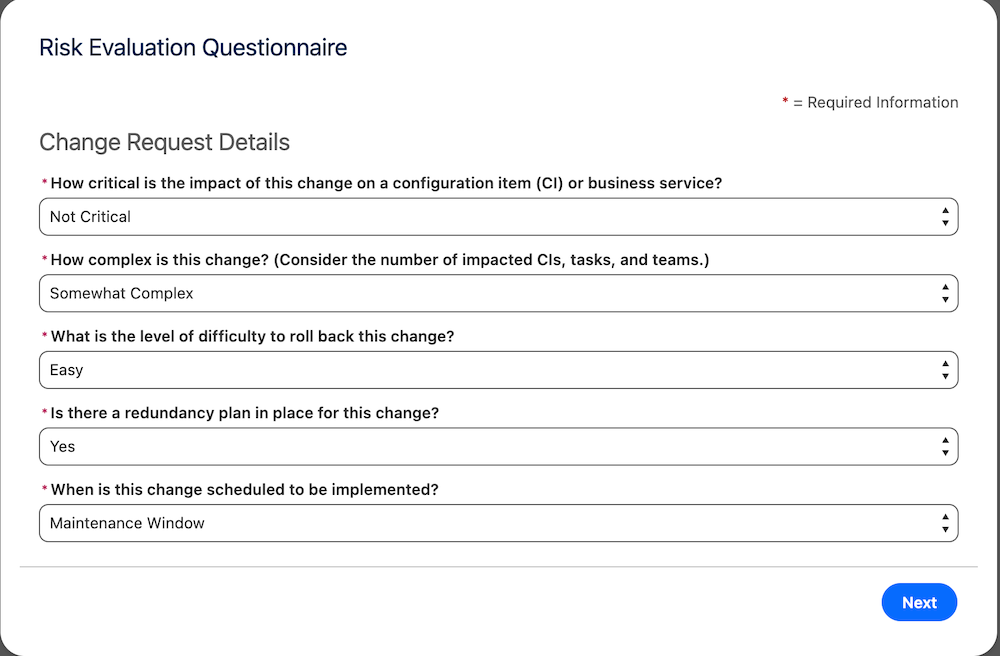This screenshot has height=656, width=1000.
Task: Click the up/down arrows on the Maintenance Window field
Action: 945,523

...

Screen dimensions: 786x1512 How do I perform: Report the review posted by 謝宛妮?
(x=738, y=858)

> **TASK**: Copy the records exactly, starting with the line that contains "This screenshot has height=656, width=1000." and ending with the line that contains "Action: 945,523", both lines included. Leave the pictures out of your answer.

> **TASK OUTPUT**:
This screenshot has height=656, width=1000.
Task: Click the up/down arrows on the Maintenance Window field
Action: 945,523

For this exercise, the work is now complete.